Collection entries
::::::::::

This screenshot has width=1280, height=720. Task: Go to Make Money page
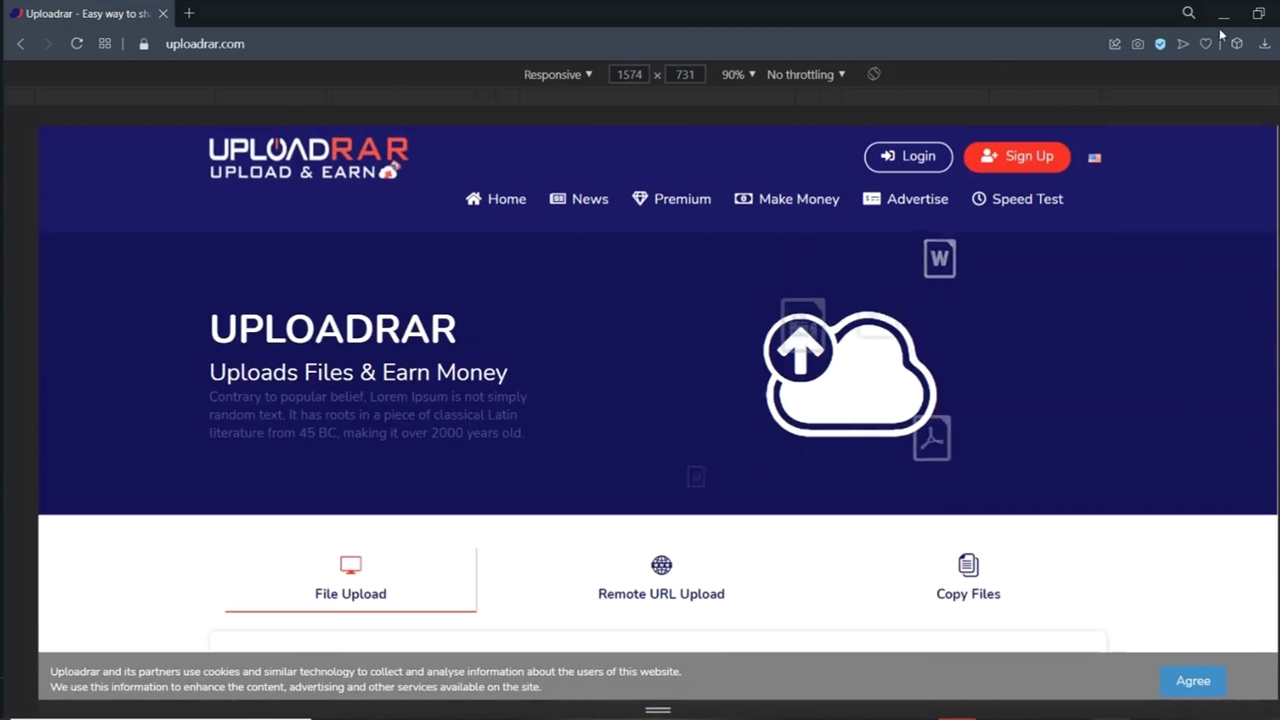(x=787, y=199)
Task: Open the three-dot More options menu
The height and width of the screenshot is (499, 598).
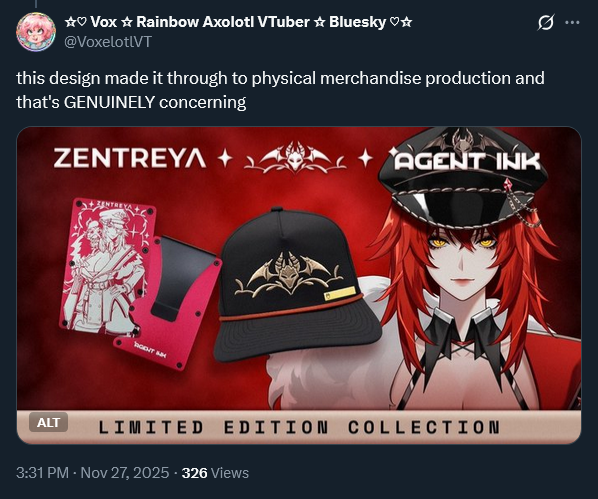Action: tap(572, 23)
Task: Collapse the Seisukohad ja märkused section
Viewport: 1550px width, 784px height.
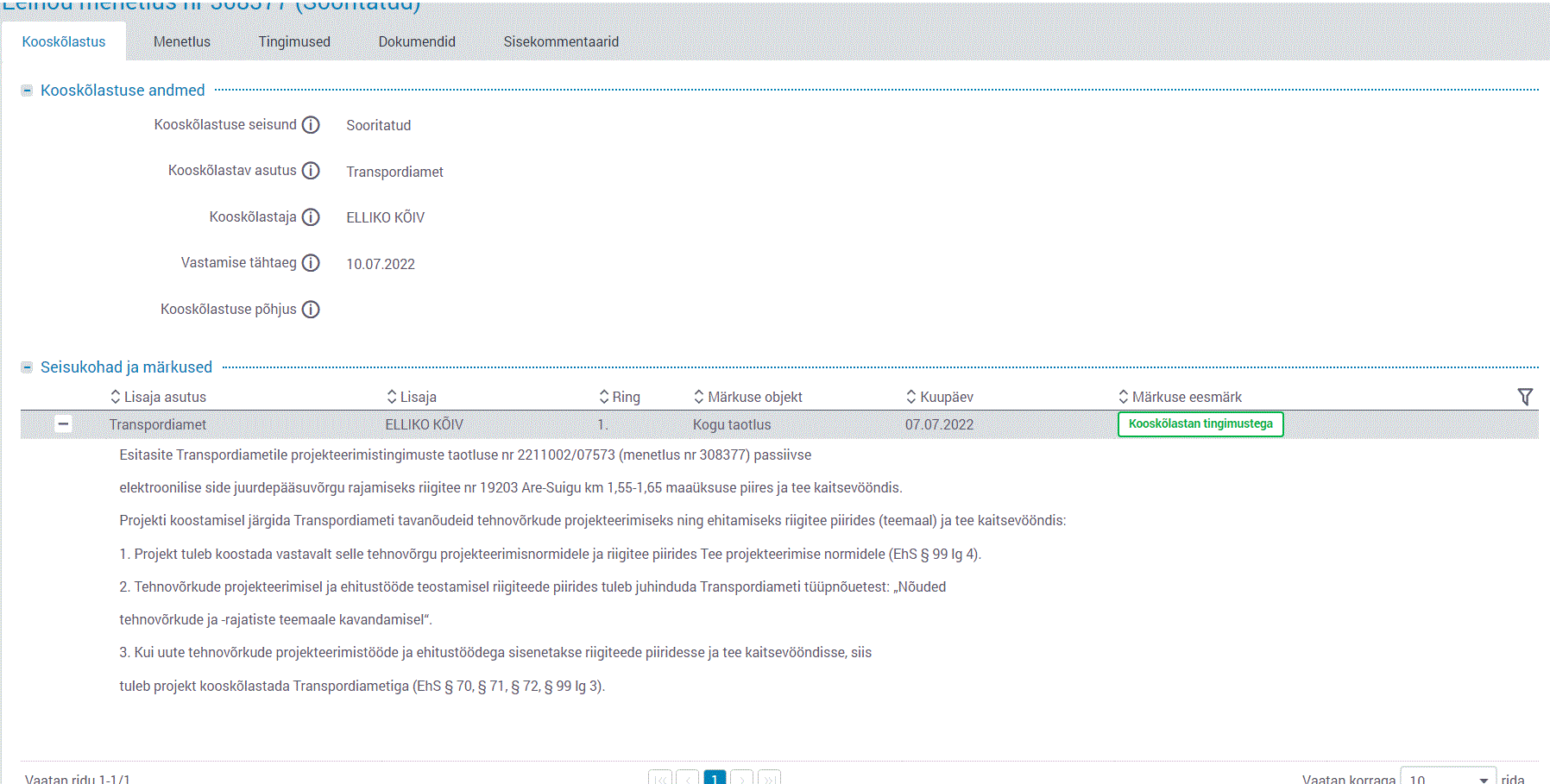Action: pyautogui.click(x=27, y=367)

::::::::::

[WHAT YOU WILL DO]: Copy nothing outside the span: please output the lines from the one with "The height and" through the end of the entries above, and skip the pictures.

[ANSWER SECTION]:
The height and width of the screenshot is (499, 598).
Action: tap(572, 23)
Task: Collapse the Seisukohad ja märkused section
Viewport: 1550px width, 784px height.
Action: pyautogui.click(x=27, y=367)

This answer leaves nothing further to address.